#### What you will do
Lines from the line with "SUNTORY (25, 1739)" to the line with "ログイン (34, 11)" in the entries below, and only those, must be output exactly, with both ends included.

#### Records for the exercise
---*---

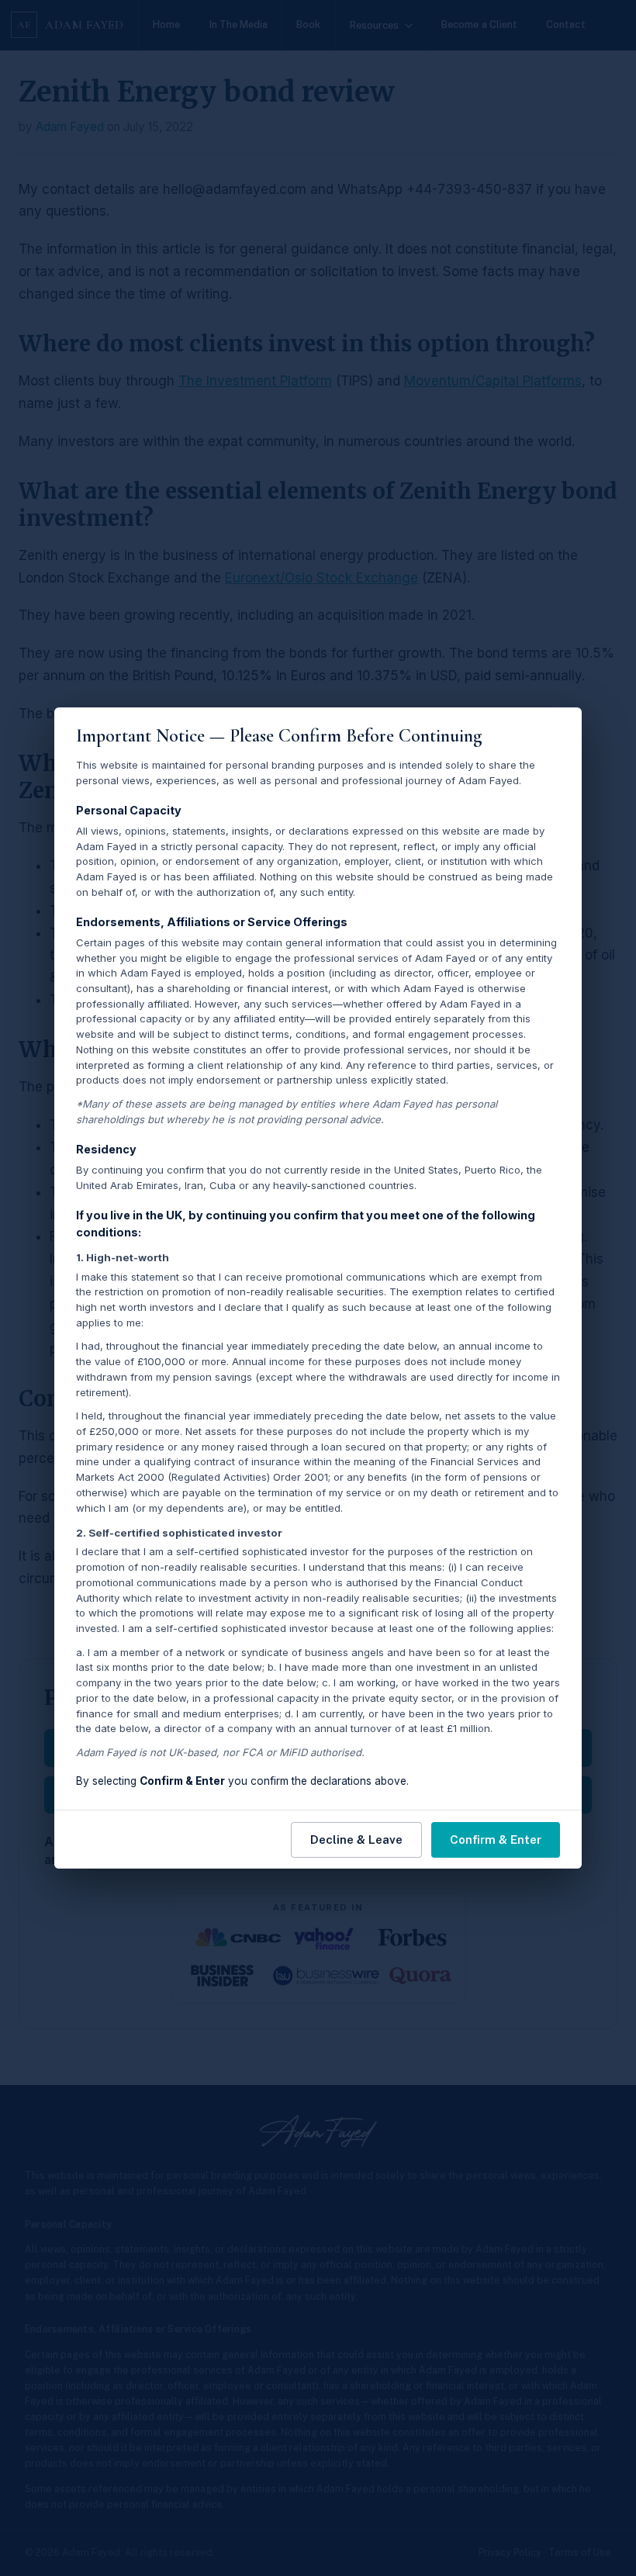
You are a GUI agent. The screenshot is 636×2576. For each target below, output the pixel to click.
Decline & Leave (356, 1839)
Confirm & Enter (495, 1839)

---*---

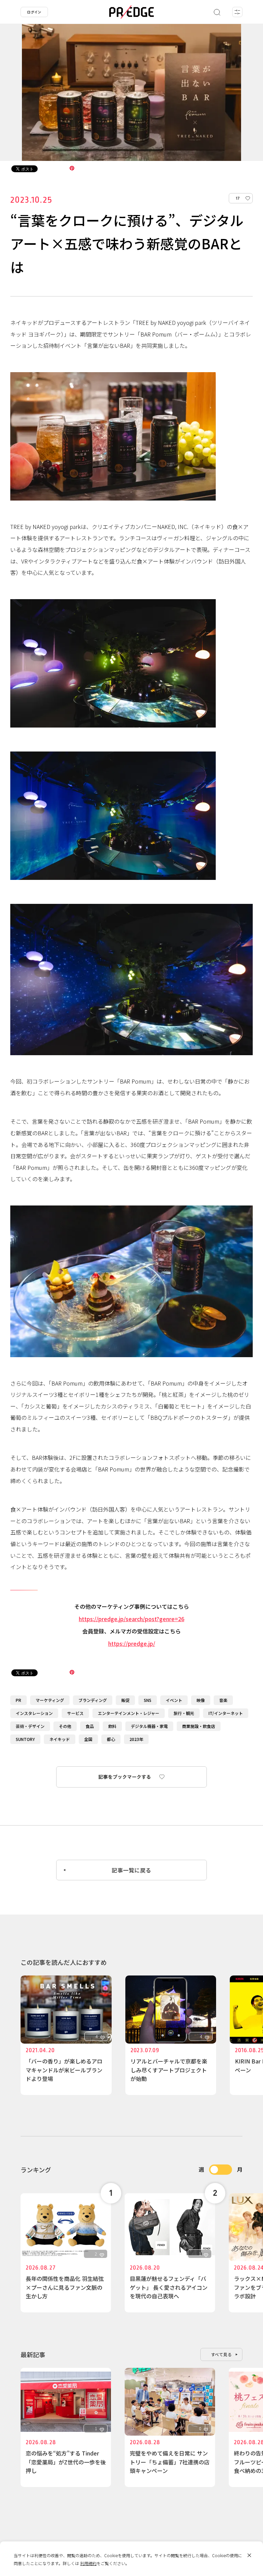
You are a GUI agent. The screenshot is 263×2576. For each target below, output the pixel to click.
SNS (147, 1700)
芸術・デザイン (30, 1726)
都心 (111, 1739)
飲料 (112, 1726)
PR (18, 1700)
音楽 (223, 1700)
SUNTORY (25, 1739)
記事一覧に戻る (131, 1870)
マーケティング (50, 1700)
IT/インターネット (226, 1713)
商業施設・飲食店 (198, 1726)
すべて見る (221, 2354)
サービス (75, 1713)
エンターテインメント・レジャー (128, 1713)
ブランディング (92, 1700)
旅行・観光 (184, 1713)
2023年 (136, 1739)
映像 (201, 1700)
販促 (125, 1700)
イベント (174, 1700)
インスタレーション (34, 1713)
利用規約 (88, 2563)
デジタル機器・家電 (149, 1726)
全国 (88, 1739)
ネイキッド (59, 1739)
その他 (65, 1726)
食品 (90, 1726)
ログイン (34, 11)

---*---

#### Solution
SUNTORY (25, 1739)
記事一覧に戻る (131, 1870)
マーケティング (50, 1700)
IT/インターネット (226, 1713)
商業施設・飲食店 (198, 1726)
すべて見る (221, 2354)
サービス (75, 1713)
エンターテインメント・レジャー (128, 1713)
ブランディング (92, 1700)
旅行・観光 (184, 1713)
2023年 (136, 1739)
映像 (201, 1700)
販促 (125, 1700)
イベント (174, 1700)
インスタレーション (34, 1713)
利用規約 (88, 2563)
デジタル機器・家電 (149, 1726)
全国 (88, 1739)
ネイキッド (59, 1739)
その他 (65, 1726)
食品 (90, 1726)
ログイン (34, 11)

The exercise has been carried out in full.